2.weather.fake的服务器收到我的请求,从数据库里一找,找到了数据。一看,还有个指令,于是它就执行instruction指令。说起来很高级,实际上也就是把返回的数据包裹在instruction函数里面(jsonp的p,padding)。服务器于是返回这样一个东西:
//response.js instruction({
"city":"wuhan",
"weather":"cloudy"
})
3.服务器端的writeheader设置和浏览器端的accept设置会保证返回的东西会被浏览器解释成一个js文件,于是我们事先写好的指令instruction函数就得到了执行,整个jsonp过程就完成了。
需要注意的几点:
1.返回的js文件是在全局作用域执行的,所以你要保证你写的回调函数instruction在全局作用域里。

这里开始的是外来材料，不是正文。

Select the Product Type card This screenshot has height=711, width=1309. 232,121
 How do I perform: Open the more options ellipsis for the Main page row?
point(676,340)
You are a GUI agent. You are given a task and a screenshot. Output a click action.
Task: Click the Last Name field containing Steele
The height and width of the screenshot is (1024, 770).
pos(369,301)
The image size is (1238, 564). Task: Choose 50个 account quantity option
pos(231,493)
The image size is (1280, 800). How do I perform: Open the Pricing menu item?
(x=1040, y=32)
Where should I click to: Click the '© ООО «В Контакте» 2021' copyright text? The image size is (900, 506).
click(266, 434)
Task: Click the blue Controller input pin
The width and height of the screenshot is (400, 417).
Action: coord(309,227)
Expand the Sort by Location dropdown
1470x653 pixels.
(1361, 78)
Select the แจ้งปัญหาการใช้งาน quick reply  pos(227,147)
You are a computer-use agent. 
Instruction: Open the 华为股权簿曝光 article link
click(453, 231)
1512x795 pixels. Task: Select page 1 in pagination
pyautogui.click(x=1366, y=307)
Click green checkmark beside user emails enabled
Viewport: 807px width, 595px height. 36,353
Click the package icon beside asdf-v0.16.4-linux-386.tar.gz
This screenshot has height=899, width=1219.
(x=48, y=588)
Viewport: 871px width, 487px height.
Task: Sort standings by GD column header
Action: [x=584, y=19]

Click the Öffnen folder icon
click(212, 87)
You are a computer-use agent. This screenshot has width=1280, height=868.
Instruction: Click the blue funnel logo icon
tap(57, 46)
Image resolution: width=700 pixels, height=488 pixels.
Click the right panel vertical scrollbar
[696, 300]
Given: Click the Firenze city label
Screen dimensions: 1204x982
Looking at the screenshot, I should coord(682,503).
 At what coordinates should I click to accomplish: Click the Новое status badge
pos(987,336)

2.这里的callback=instruction。其中,callback只是一个普通的querystring,是你和服务器事先约定的,不同API提供方,名字也不同,有的可能就叫cb,等等。至于instruction,你爱写什么写什么,但要保证和你写的回调处理函数名字一致。我这里为了方便理解,就写instruction了。
余论:ajax跨域,危险在哪里?
有些人说,禁止ajax跨域,是为了防止攻击者利用它向自己的服务器发送敏感信息(例如cookie等等),这显然是错误的。对于一个已经被注入攻击代码的网站,攻击者如果只是想向自己的服务器发送信息而已,就算不用ajax,也完全可以用img等标签直接向自己的服务器执行get请求发送数据,况且创建一个img标签可比写一个完整的ajax过程简单多了,根本用不着兴师动众,也就是说,单向GET请求ajax并没有优势。
为什么要限制ajax,因为它太强大了。看看CORS机制,它规定的是服务器方面的接受白名单。也就是说,由服务器来决定可以接受哪些客户可以向它请求数据。说明跨域限制主要是为了保证服务器端安全的。
一般能用src做到的,ajax都能做到,ajax能做到的src却不一定能够做到。例如src只能发起get请求,但ajax能发起任意类型的请求。
举个栗子,某博客网站的删除文章功能API可能必须要用DELETE方法发送请求才能执行,这个时候攻击者如果只用src构造请求就无能为力了,但ajax却可以轻易模拟用户动作。这个时候禁止跨域就显得很重要了。
具体过程:假设我的攻击网站是www.evil.com。而一个允许CORS跨域传输ajax的博客网站是www.blog.com。该博客网站中,当用户点击了删除按钮时,就会向服务器发送DELETE请求。具体为:www.blog.com/user/delete(?id=10000)(由于是DELETE方法,实际上querystring是不会附在url上的,这里为了便于说明而已。)这个时候,假如用户访问我的evil.com网站,而我在我网站的脚本里写ajax:
$.ajax({ url:'www.blog.com/user/delete', method:'delete', data:{id:10000}, })
这样是能成功的,因为当发送ajax时,会自动带上用户在www.blog.com的cookie,而请求方法又合法,所以完全能取得blog.com服务器的信任,也就能不知不觉地删除用户在blog.com上写的文章。